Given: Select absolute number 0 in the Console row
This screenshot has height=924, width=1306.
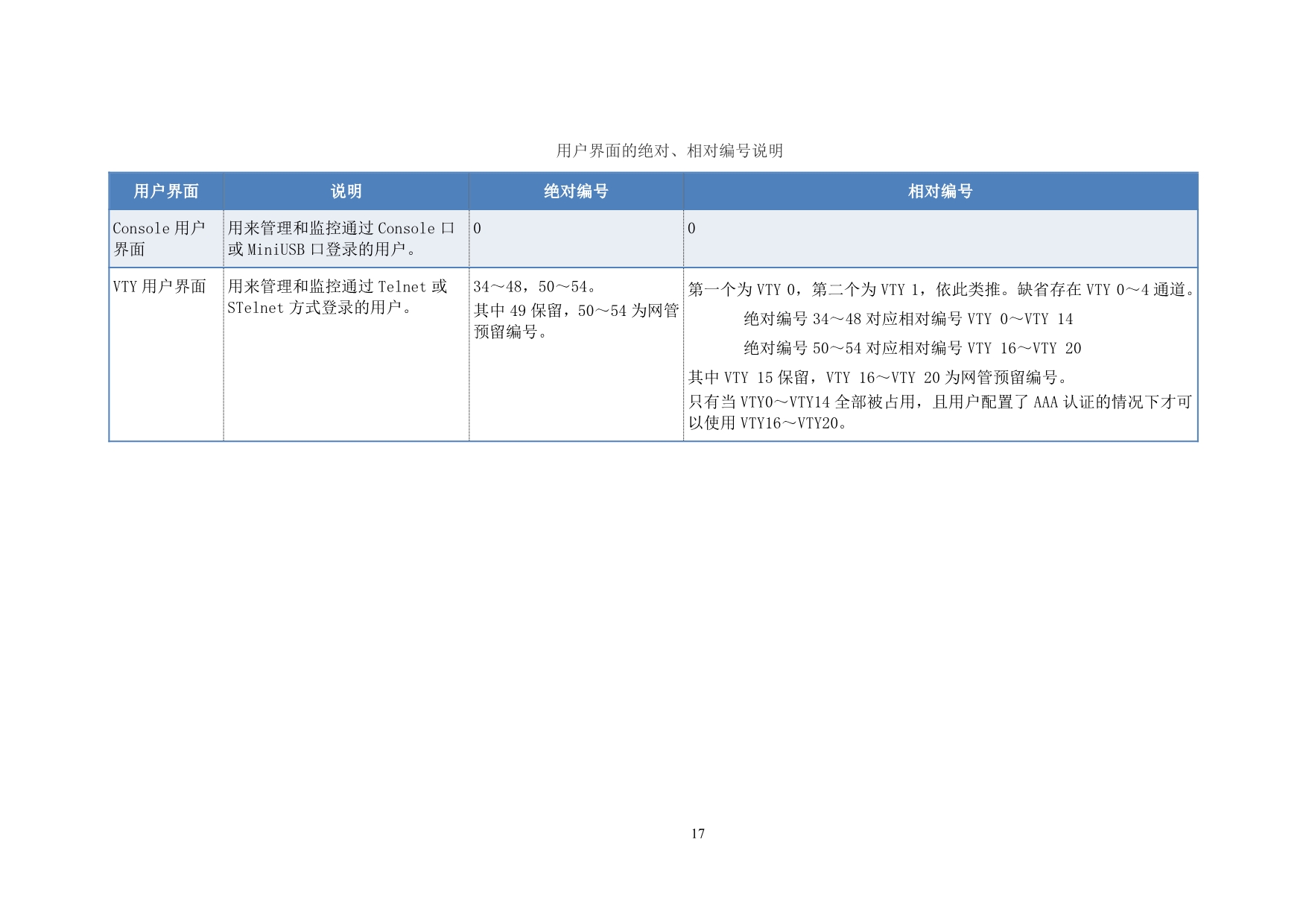Looking at the screenshot, I should [x=478, y=229].
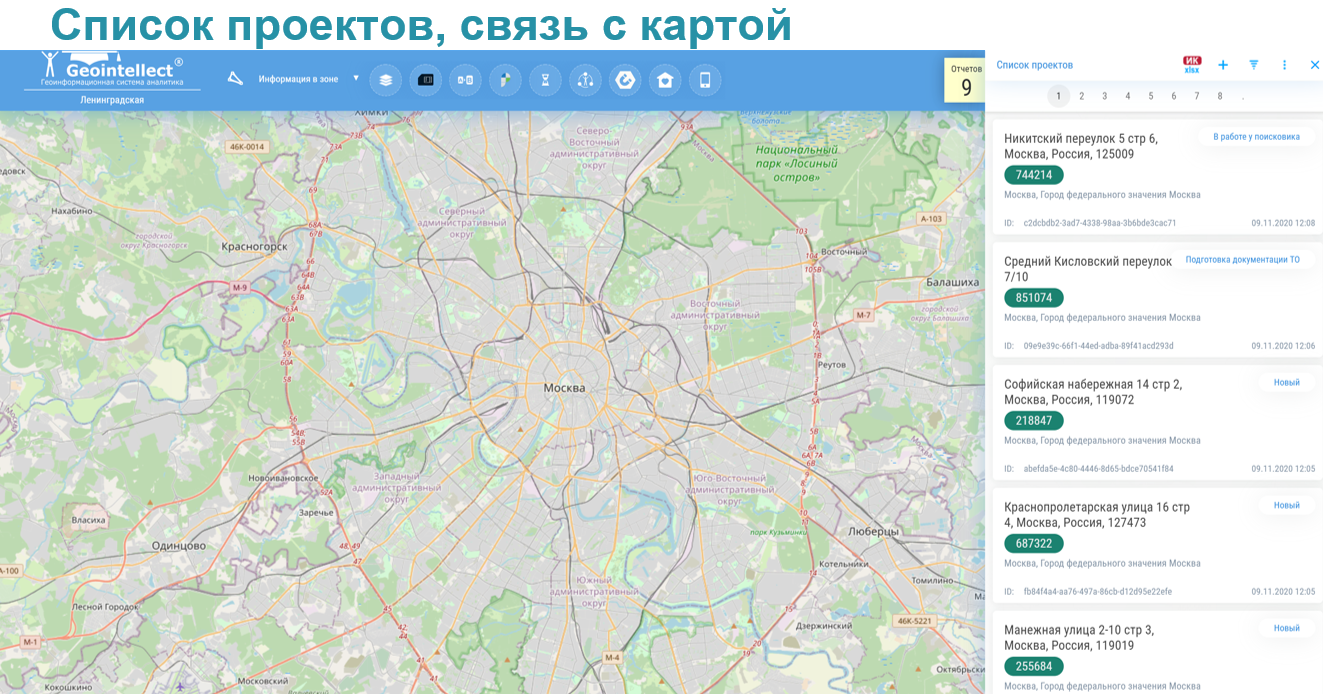
Task: Go to page 2 of project list
Action: 1081,96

------------

Exercise description: Copy out every one of the lines above verbatim, omitting the pictures.

Finished answer:
Given: Select absolute number 0 in the Console row
This screenshot has height=924, width=1306.
Looking at the screenshot, I should [x=478, y=229].
Task: Go to page 2 of project list
Action: 1081,96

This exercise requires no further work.